Among those who have served on the council's board of directors and "strategy board" are Arnaud de Borchgrave and retired General E. David Woellner. Woellner became president of the Moon organization, CAUSA World Services, in January 1985 (to be succeeded in that post by Philip Sanchez, Nixon's ambassador to Honduras and Ford's ambassador to Colombia). The Unification Church's input into USGSC is impressive, and the organization is regarded by investigative journalists Louis Wolf and Fred Clarkson as "yet another CAUSA operation."  Current board members include L. Francis Bouchey;" Robert Pfaltzgraaf of the IFPA; Lawrence Sulz, affiliated with the Hale Foundation (see below); Richard Pipes of Harvard University and the Heritage Foundation; and a large set of retired military officers also affiliated with ASC (Moorer, Graham, Lemnitzer, Stilwell, Wedemeyer, etc.).
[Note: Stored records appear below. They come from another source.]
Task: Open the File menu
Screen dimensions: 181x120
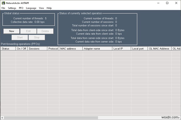Action: click(x=3, y=8)
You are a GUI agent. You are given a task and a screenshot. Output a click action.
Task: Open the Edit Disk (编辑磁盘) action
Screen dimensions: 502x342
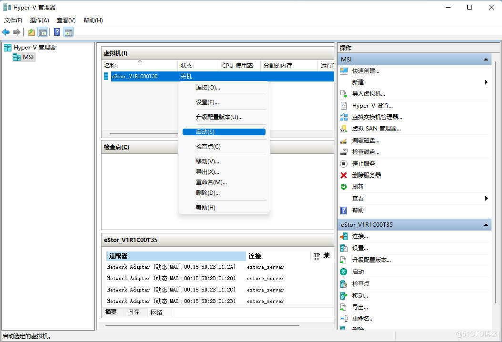pyautogui.click(x=366, y=141)
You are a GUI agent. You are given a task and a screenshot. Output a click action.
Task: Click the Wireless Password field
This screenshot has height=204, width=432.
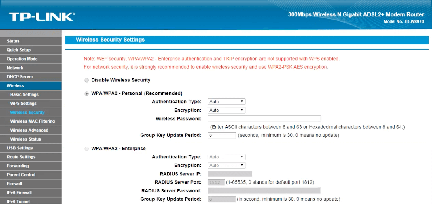tap(264, 119)
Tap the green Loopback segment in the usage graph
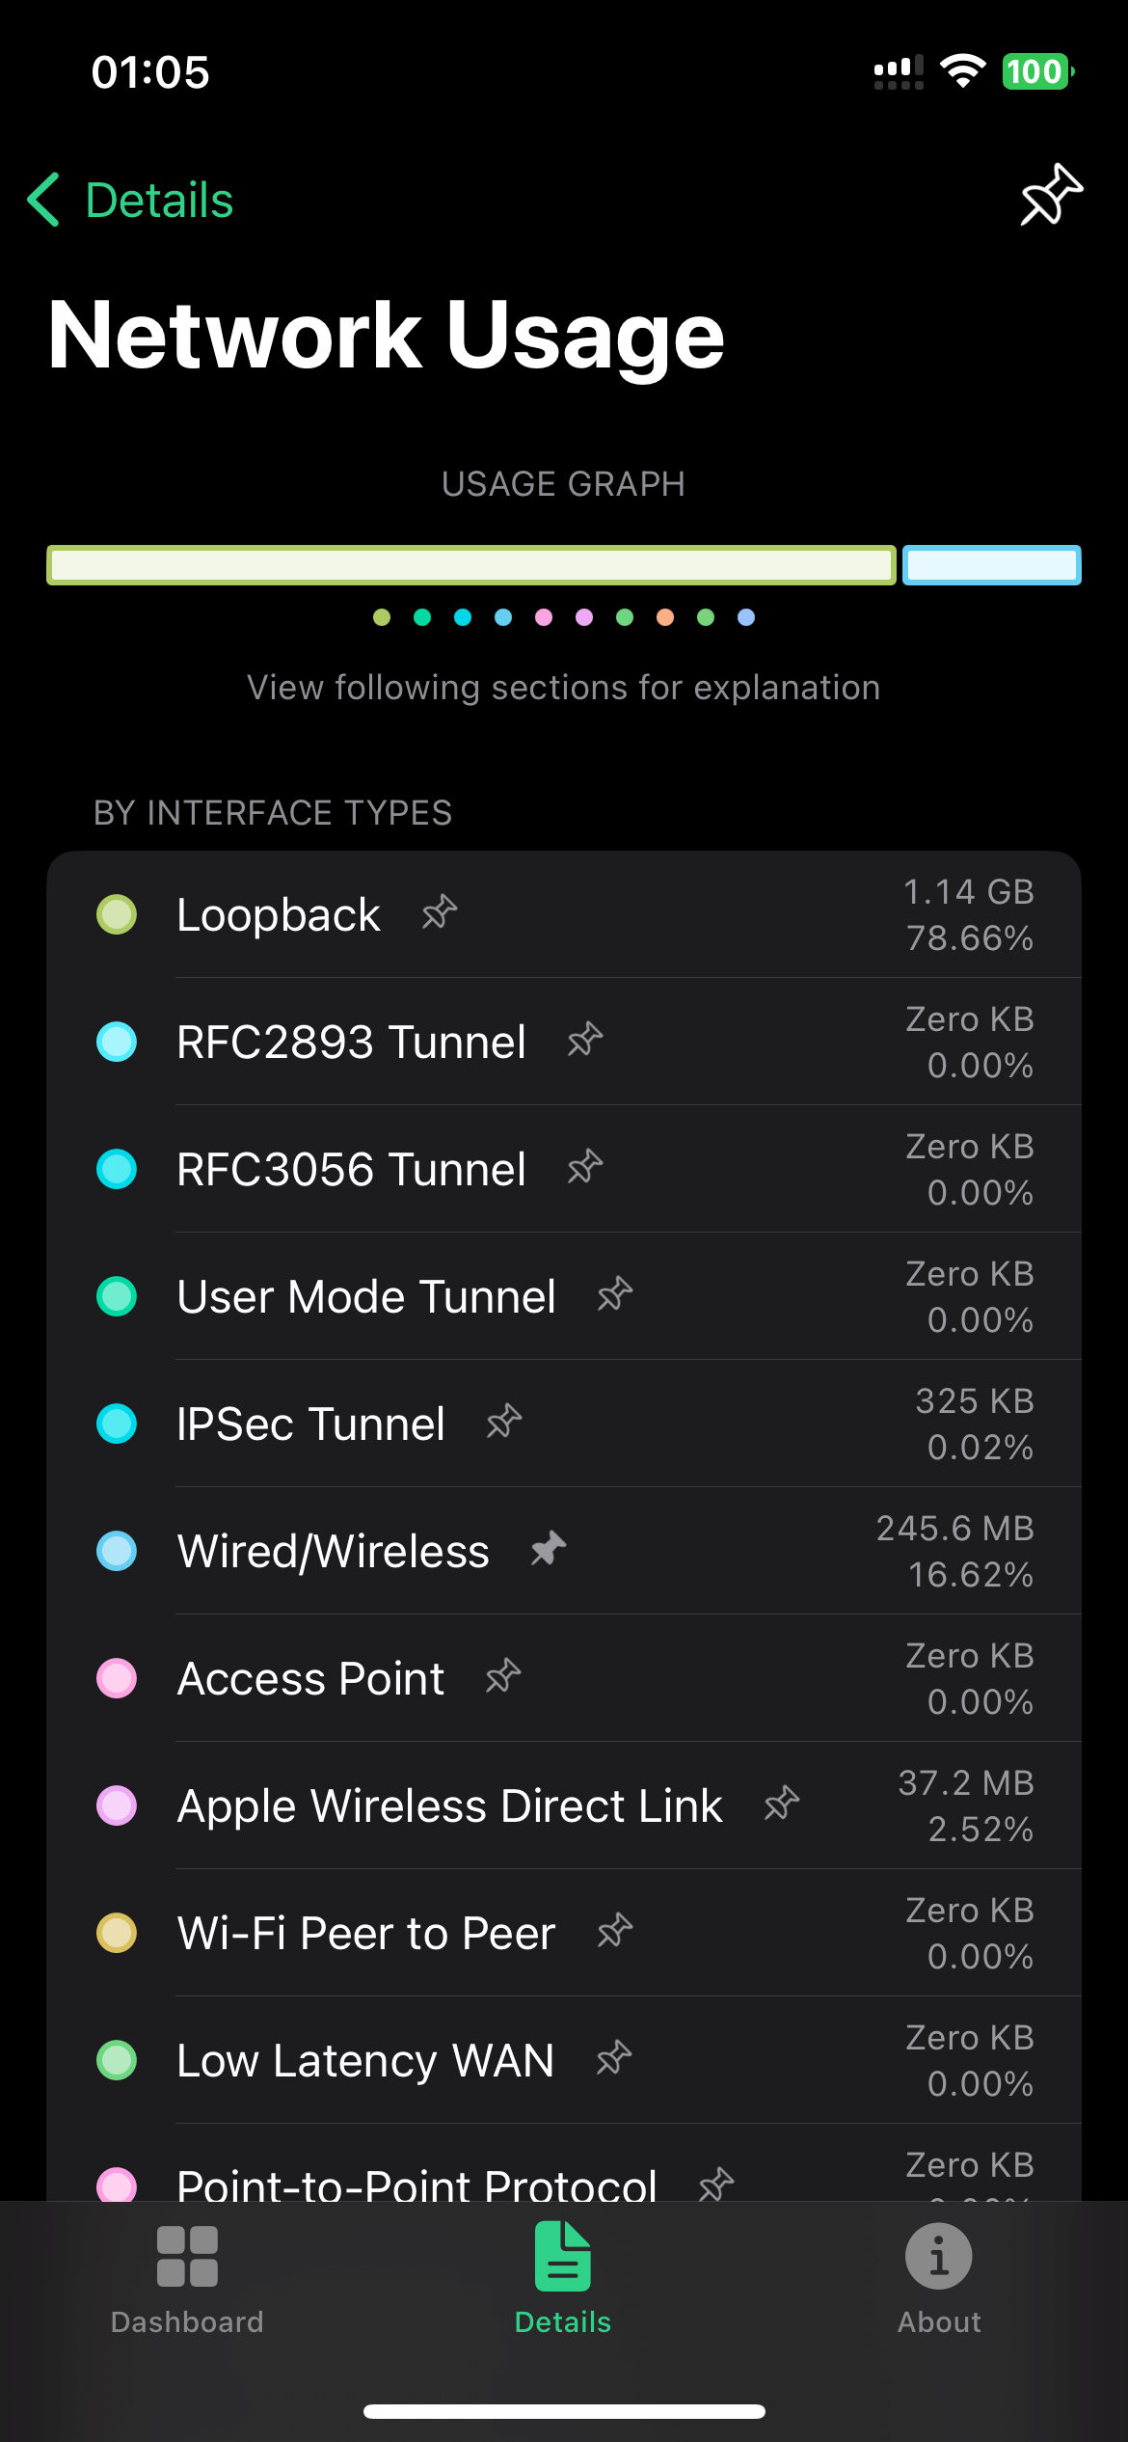Screen dimensions: 1128x2442 point(472,565)
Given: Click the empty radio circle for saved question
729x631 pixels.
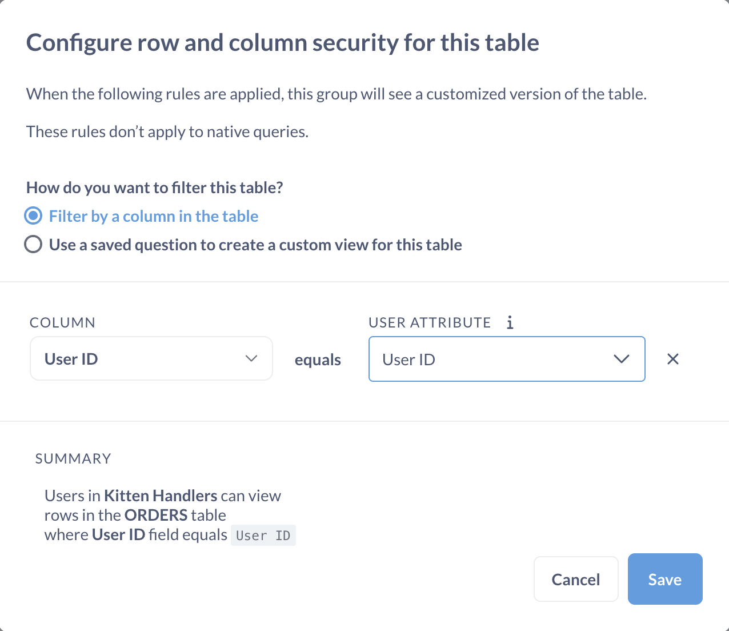Looking at the screenshot, I should click(x=33, y=244).
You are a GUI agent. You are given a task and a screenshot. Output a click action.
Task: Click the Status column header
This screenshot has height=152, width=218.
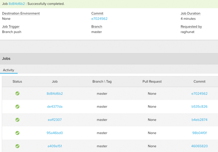(17, 81)
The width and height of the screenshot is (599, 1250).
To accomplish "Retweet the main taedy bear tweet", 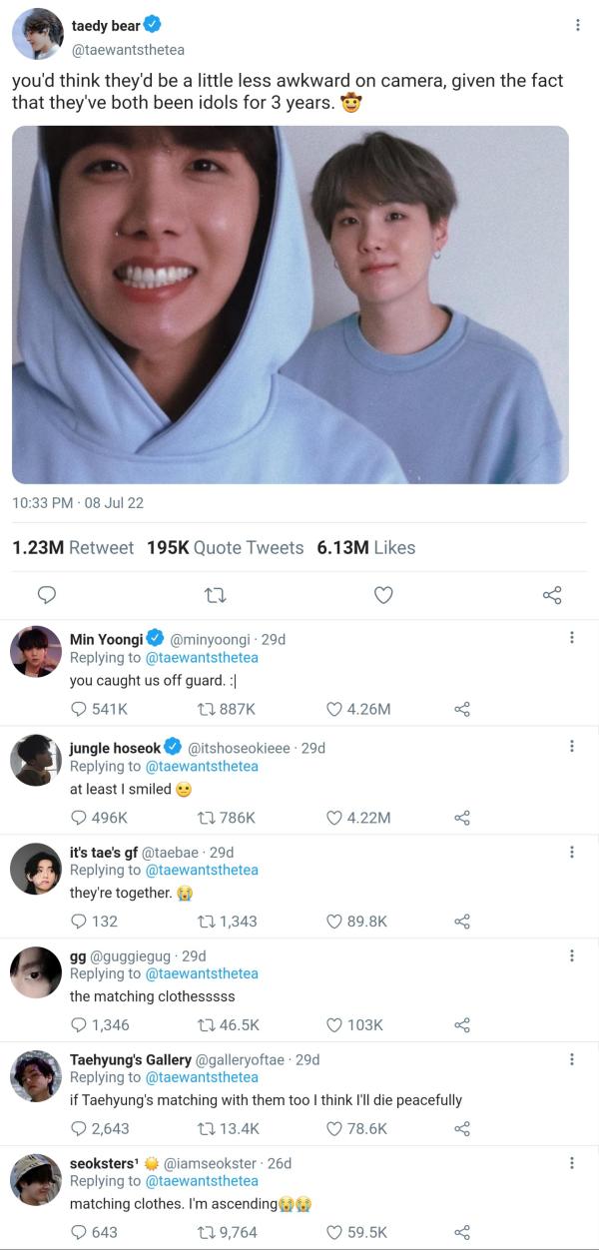I will pos(214,595).
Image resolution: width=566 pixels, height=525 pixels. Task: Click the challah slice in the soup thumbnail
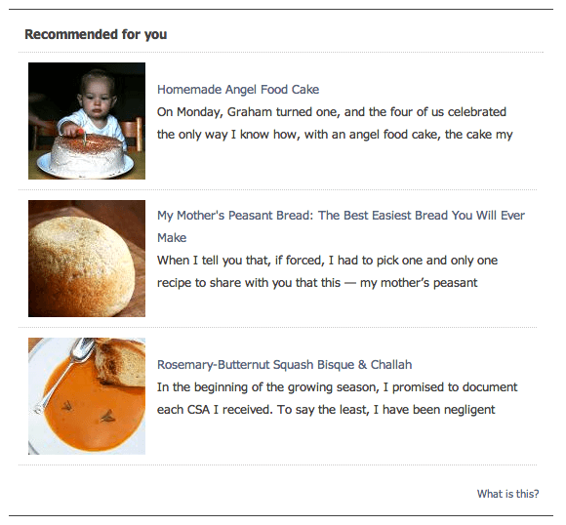point(121,361)
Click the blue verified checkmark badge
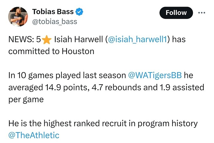Screen dimensions: 214x143 click(x=79, y=12)
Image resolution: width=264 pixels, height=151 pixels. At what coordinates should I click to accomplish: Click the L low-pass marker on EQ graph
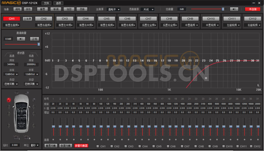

The aims of the Global Strategy Council are to promote "global strategic planning" and "to act as a catalyst to help define national strategy" along the lines desired by its hard-line-right board and officers. In accord with these aims it sponsors strategy formulation and outreach programs, as well as research and conferences on various international issues. Its Caribbean and Latin American studies director is Roger W. Fontaine, former Latin America specialist for the Reagan National Security Council, also affiliated elsewhere with the Moon system and Bouchey's Council for Inter-American Security.  We mentioned earlier the program on low-intensity conflict and terrorism co-directed by Cline and Alexander. Most revealing, perhaps is the program on Geopolitics of Southern Africa, directed by Stephen A. Halper, a former operative in the Nixon White House and Ray Cline's son-in-law, who was involved in the Debategate scandal, brought to light during House hearings in 1984. The featured political subdivision of the program is "African Insurgencies Supported by the Soviet Union."
The council links together individuals connected with the Unification Church and other far-right operations (ASC, CIAS, and IFPA), to CSIS and the omnipresent Yonah Alexander. It has former officials Cline, Kirkpatrick, and Rumsfeld to lend respectability-to its terrorism studies. With this political cast, that South African viewpoints would be put in the frame of Soviet support and insurgent "terrorism" is a foregone conclusion.
Related
CSPAN video: Philippines Update from the U.S. Global Strategy Council on October 13, 1987, pushing for stronger counterinsurgency efforts against the New Peoples Army, leading to years where thousands were killed. These anti-communist murders continue, taking the lives of clergy, activists, teachers, social workers, and anybody who speaks up for justice and human rights.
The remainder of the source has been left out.